Cerebras初期投資家のAdit Singh、Mayfieldにインフラ担当パートナーとして参画
原題: Early Cerebras investor Adit Singh joins Mayfield as infrastructure partner
なぜ重要か
大型シードラウンド化が進むAIインフラ投資領域で、半導体専門知識を持つ著名投資家の移籍はVC業界の競争激化を示す動向として注目される。
ベンチャーキャピタルのMayfieldは2026年8月20日、Foundation Capital時代にCerebrasへの最初の資金調達ラウンドを主導したAdit Singhが同社のインフラ担当パートナーに加わったと発表した。Singhはハードウェア、インフラソフトウェア、サイバーセキュリティ、フィジカルAI分野への投資を担当する。
Adit SinghはFoundation Capital在籍時に、当時ほぼ無名のチップスタートアップだったCerebrasへの最初の資金調達ラウンドを主導した人物だ。Cerebrasは2026年5月にIPOを実施し、同社の時価総額は現在約500億ドル規模に達している。Foundation CapitalはIPO時点でCerebrasの約7%の株式を保有しており、第3位の大株主となった。
Singhは電気工学を専門とするチップ設計者としてのバックグラウンドを持ち、10年前にCerebrasの可能性をいち早く見抜いた経緯がある。Foundation Capital退社後の2017年にはNeotribe Venturesを共同設立し、4年間同社を率いた後、アーリーステージファームのCota Capitalに参画していた。

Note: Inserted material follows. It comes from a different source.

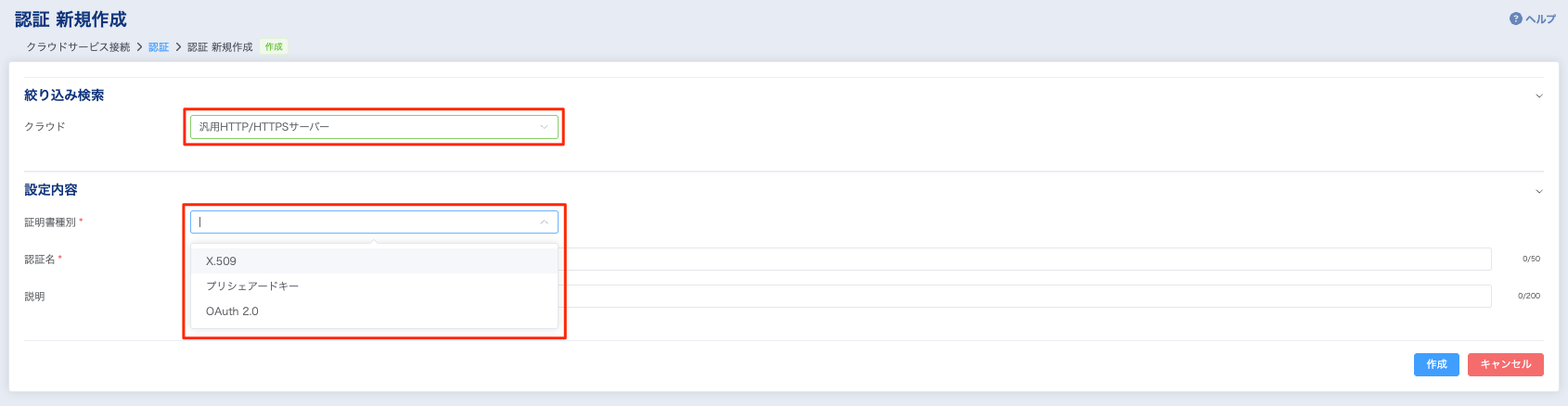1568x406 pixels.
Task: Click the 絞り込み検索 section header
Action: [x=64, y=95]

Mayfieldへの参画を決めた理由として、Singhはシード段階のインフラ投資案件の規模が近年急拡大していることを挙げた。小規模ファンドでは大型シードディールへの参加が困難になる中、Mayfieldは運用資産総額30億ドルを背景に最大2000万ドルのシードチェックを書くことができる点が魅力だったと説明した。

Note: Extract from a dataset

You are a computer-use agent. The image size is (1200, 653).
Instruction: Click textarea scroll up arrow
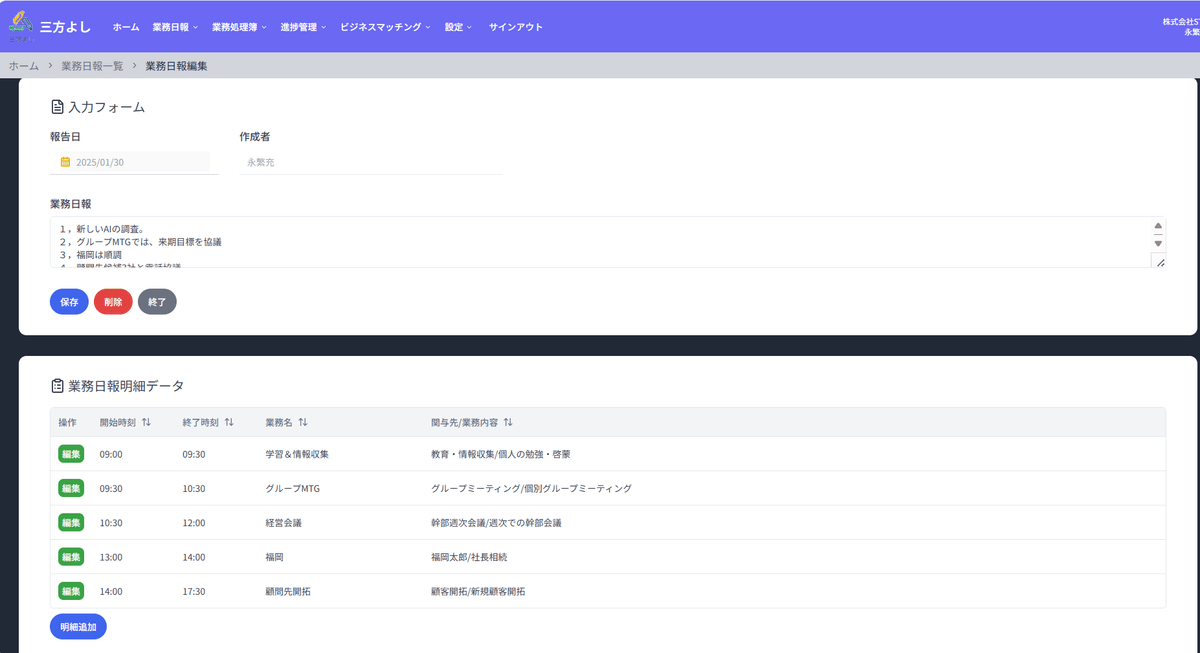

SinghはMayfieldのセミコンダクター投資ポートフォリオの強さにも言及し、「現在市場で最も優れたポートフォリオだろう」と述べた。具体例として、直近で評価額20億ドルとなったUpscale AIや、7億ドルの資金調達で評価額55億ドルとなったLumilensへの投資を挙げた。
Mayfieldのマネージング・パートナーであるNavin Chaddhaは、Singhと15年来の知人であり、Upscale AIやユニコーンAIスタートアップのVelaura AIを含む3社のスタートアップの取締役会で共に活動してきたと説明した。Chaddhaは「長い間話し合いを続けてきたが、今回ようやくタイミングが合った」とコメントしている。